Если не количественно, то качественно враги «великого немого» ничуть не слабее его защитников. Пишется и говорится против кинематографа немало злого, интересного, верного. К возражениям стоит прислушаться. Новое искусство действительно полно ошибок и недостатков. Многие решительно запрещают кино называться искусством. Все основания для такого приговора нетрудно свести к двум главнейшим. Первое: кино будто бы не имеет ничего своего и пользуется только чужим добром; второе: у кино нет никакой традиции, никакой связи с древними музами, оно родилось случайно, вне искусства.
Оба эти аргумента, в довольно причудливом и противоречивом сочетании, я нашла не так давно в интересной заметке В. И. Поля («Кино и музыка»)[405]
. Музыкальный критик прежде всего энергично восстает против механического соединения музыки и кинематографа. Я не беру под свою защиту всех таперов и все оркестры всех синема. Они играют часто прескверно, и музыкальные отрывки, исполняемые ими, нередко не подходят к темпу картины. Но это еще не значит, что кино и музыка не имеют ничего общего. Мне кажется, что оба явления ритмические, а потому близкие друг другу. Ритм и музыка – почти одно; о кинематографе этого не скажешь сразу, но можно ли отрицать его ритм?Различно чередуются кусочки разбитого действия, которое, когда лента пущена, снова становится единым и цельным. Ритмична и сама игра артистов, их немое, но выразительное искусство мимики и жеста. Связь музыки и кино нельзя назвать механической. Это связь не такая тесная, как между музыкой и балетом, но тоже органичная, неслучайная.

::::::::

#### ЗАДАНИЯ
1. Перепишите из отрывка о кино кусок от «Если не количественно, то» до «случайно, вне искусства.», не меняя ни слова.
2. Согласуются ли с отрывком о кино эти утверждения? Ответьте «да» или «нет» и приведите в кавычках слова отрывка, которые это решают.
(a) Противники кино говорят и пишут о нем только неверное.
(b) Автор считает кино и музыку ритмическими явлениями.
(c) По мнению автора, музыка и кино связаны так же тесно, как музыка и балет.
3. Как называется заметка В. И. Поля, которая упоминается в отрывке о кино?
Отвечайте, опираясь только на отрывок о кино.

#### ДАННЫЕ ДЛЯ ЗАДАНИЙ
::::::::

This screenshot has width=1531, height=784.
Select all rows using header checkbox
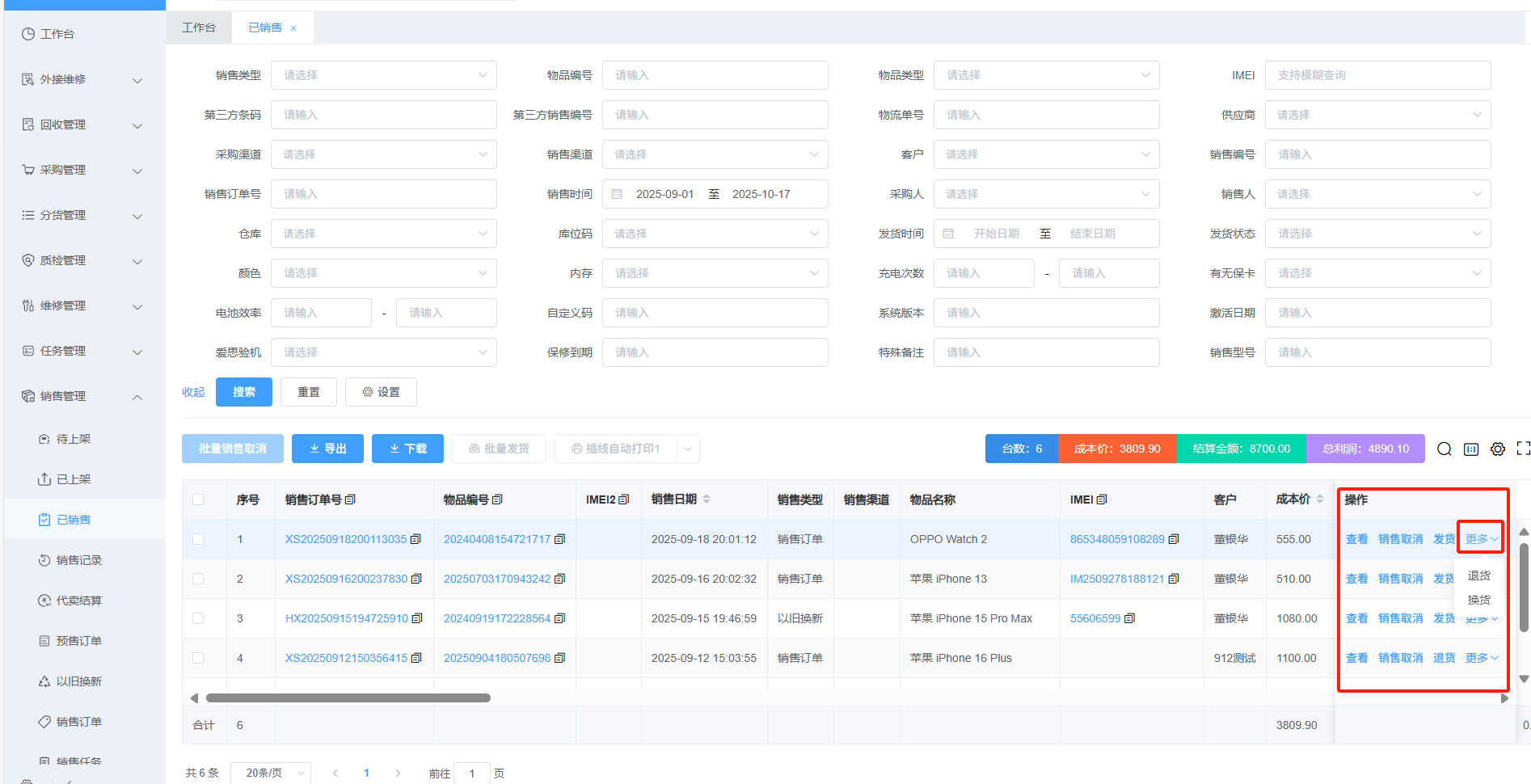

::::::::

#### ОТВЕТЫ К ЗАДАНИЯМ
1.
Если не количественно, то качественно враги «великого немого» ничуть не слабее его защитников. Пишется и говорится против кинематографа немало злого, интересного, верного. К возражениям стоит прислушаться. Новое искусство действительно полно ошибок и недостатков. Многие решительно запрещают кино называться искусством. Все основания для такого приговора нетрудно свести к двум главнейшим. Первое: кино будто бы не имеет ничего своего и пользуется только чужим добром; второе: у кино нет никакой традиции, никакой связи с древними музами, оно родилось случайно, вне искусства.

2.
(a) Нет: «Пишется и говорится против кинематографа немало злого, интересного, верного».
(b) Да: «Мне кажется, что оба явления ритмические, а потому близкие друг другу».
(c) Нет: «Это связь не такая тесная, как между музыкой и балетом, но тоже органичная, неслучайная».

3. «Кино и музыка».